* Exercise instructions
Rewrite the listing below, starting with the line that contains "How do I perform: Select the bar for 2034?" and going on through the end of the listing, with "data label" replaced by "value tag" and everything else left unchanged.

======== Provided records ========

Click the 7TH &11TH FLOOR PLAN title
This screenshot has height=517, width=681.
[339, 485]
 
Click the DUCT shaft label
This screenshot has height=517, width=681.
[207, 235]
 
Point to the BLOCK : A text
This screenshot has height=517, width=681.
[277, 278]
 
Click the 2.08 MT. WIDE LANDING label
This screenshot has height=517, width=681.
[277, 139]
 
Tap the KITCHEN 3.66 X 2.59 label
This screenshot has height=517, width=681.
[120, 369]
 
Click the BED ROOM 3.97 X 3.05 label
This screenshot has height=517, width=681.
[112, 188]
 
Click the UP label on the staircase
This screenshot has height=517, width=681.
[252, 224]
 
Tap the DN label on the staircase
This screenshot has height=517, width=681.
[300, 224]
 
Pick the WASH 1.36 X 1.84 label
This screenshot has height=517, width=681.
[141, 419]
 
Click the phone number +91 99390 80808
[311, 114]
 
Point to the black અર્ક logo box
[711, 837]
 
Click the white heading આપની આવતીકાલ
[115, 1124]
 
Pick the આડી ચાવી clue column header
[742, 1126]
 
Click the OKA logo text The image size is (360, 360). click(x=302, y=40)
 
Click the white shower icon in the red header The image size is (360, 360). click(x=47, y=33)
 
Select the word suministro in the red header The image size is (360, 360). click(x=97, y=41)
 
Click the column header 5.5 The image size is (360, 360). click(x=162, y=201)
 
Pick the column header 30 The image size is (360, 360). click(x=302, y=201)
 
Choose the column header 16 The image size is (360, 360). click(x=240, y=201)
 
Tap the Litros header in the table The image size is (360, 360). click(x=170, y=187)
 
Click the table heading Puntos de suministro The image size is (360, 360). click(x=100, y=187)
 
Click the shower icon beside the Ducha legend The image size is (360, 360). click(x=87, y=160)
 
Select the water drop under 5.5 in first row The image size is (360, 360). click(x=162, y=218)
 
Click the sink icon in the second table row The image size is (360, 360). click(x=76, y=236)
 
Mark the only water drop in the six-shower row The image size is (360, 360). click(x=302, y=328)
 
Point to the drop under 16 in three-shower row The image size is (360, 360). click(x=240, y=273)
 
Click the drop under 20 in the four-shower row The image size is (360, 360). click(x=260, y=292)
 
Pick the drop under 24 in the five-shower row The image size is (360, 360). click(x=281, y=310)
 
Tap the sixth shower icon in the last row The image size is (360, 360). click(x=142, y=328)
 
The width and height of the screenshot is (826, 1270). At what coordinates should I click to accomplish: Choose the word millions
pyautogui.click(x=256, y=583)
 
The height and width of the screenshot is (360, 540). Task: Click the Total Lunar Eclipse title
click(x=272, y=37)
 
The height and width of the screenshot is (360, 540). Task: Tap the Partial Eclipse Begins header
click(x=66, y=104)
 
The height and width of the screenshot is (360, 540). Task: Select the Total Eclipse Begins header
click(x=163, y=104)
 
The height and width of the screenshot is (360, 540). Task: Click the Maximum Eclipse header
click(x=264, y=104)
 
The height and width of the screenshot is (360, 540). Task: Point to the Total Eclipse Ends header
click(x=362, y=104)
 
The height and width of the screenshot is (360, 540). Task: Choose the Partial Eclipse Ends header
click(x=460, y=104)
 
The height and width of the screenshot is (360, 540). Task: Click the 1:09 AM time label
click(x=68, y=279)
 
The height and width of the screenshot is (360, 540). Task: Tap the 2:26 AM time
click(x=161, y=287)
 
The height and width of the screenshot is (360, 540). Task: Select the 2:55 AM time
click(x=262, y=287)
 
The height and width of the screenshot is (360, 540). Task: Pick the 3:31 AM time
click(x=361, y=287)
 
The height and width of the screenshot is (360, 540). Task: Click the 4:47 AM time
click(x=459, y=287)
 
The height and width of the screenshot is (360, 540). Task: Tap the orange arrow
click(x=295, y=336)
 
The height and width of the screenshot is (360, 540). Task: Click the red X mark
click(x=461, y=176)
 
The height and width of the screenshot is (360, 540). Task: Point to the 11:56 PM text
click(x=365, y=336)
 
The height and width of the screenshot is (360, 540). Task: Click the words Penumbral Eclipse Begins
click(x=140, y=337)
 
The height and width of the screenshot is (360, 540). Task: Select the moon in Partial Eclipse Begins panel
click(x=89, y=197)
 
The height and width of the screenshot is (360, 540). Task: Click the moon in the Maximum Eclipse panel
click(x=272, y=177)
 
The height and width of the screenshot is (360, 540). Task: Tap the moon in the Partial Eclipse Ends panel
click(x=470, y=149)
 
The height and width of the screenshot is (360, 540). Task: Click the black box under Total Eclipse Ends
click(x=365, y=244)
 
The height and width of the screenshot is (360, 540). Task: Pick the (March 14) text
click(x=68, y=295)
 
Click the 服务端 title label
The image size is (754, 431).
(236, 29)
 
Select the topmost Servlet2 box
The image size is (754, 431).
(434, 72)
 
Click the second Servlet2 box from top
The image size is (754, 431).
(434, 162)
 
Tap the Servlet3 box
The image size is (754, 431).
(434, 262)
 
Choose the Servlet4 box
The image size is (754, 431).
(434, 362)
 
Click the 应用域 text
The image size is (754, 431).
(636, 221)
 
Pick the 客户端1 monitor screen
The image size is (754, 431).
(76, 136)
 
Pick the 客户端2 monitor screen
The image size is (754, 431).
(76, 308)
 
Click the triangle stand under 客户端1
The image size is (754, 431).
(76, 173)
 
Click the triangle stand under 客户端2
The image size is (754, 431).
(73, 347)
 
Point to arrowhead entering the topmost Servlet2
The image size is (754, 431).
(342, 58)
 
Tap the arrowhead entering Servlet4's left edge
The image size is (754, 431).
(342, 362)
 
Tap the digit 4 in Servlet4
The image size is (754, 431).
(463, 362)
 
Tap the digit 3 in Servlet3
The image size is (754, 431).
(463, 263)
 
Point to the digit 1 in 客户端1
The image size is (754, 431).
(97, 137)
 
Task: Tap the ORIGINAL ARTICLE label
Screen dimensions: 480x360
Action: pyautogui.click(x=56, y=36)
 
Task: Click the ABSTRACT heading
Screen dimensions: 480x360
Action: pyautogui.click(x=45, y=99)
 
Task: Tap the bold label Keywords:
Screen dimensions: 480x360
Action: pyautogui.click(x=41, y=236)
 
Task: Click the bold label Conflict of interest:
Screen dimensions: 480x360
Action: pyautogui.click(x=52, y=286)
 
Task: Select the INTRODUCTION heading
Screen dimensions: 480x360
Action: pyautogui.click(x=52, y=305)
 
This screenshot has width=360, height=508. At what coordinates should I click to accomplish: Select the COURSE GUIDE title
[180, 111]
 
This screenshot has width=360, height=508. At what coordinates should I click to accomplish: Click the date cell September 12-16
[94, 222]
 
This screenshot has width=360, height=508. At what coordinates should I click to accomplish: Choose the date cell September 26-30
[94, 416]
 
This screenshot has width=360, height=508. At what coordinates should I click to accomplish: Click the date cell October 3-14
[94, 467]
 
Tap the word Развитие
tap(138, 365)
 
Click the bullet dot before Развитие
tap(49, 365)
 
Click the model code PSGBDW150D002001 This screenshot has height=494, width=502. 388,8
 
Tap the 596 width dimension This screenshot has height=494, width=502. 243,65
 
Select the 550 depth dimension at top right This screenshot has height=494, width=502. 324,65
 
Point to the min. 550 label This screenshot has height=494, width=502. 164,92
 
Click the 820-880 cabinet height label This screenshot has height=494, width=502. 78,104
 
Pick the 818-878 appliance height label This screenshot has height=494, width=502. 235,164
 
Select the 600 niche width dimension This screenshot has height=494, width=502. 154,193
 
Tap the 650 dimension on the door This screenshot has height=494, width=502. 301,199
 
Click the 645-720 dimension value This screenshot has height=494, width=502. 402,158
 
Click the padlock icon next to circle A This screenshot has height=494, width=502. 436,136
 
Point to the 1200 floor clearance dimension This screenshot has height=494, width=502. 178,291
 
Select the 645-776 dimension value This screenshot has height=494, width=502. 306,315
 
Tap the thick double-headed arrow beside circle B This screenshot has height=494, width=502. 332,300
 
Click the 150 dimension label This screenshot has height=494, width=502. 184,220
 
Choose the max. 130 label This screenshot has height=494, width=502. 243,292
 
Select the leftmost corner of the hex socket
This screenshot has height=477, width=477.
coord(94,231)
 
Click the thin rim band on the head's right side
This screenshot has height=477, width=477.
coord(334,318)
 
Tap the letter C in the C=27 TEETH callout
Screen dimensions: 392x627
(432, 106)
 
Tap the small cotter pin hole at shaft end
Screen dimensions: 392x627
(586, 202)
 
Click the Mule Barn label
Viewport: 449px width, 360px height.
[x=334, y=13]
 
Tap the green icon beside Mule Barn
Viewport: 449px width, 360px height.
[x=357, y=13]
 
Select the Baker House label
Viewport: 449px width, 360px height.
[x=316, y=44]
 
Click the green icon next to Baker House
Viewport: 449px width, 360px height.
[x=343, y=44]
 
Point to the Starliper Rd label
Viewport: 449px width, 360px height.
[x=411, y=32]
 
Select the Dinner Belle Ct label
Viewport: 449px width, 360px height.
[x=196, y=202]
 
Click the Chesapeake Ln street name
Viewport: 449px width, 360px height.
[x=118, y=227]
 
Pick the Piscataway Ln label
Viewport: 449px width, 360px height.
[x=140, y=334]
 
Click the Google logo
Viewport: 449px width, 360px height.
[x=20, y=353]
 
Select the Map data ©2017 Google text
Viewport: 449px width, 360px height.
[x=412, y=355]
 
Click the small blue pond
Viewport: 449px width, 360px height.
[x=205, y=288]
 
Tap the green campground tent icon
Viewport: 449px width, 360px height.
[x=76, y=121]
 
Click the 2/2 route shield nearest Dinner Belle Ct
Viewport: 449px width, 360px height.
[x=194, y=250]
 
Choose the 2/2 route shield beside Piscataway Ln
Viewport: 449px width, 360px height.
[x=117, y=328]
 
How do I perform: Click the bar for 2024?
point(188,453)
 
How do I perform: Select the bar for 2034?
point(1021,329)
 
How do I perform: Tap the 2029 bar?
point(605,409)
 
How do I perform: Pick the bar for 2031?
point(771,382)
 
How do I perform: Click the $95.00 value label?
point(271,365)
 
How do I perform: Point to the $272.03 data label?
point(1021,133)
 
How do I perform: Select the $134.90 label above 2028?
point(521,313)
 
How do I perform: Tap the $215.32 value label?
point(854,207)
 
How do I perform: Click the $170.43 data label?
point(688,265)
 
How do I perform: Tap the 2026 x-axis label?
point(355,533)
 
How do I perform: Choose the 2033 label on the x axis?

========

* Expected answer
How do I perform: Select the bar for 2034?
point(1021,329)
 
How do I perform: Tap the 2029 bar?
point(605,409)
 
How do I perform: Pick the bar for 2031?
point(771,382)
 
How do I perform: Click the $95.00 value label?
point(271,365)
 
How do I perform: Point to the $272.03 value tag?
point(1021,133)
 
How do I perform: Select the $134.90 label above 2028?
point(521,313)
 
How do I perform: Tap the $215.32 value label?
point(854,207)
 
How do I perform: Click the $170.43 value tag?
point(688,265)
 
How do I perform: Tap the 2026 x-axis label?
point(355,533)
 
How do I perform: Choose the 2033 label on the x axis?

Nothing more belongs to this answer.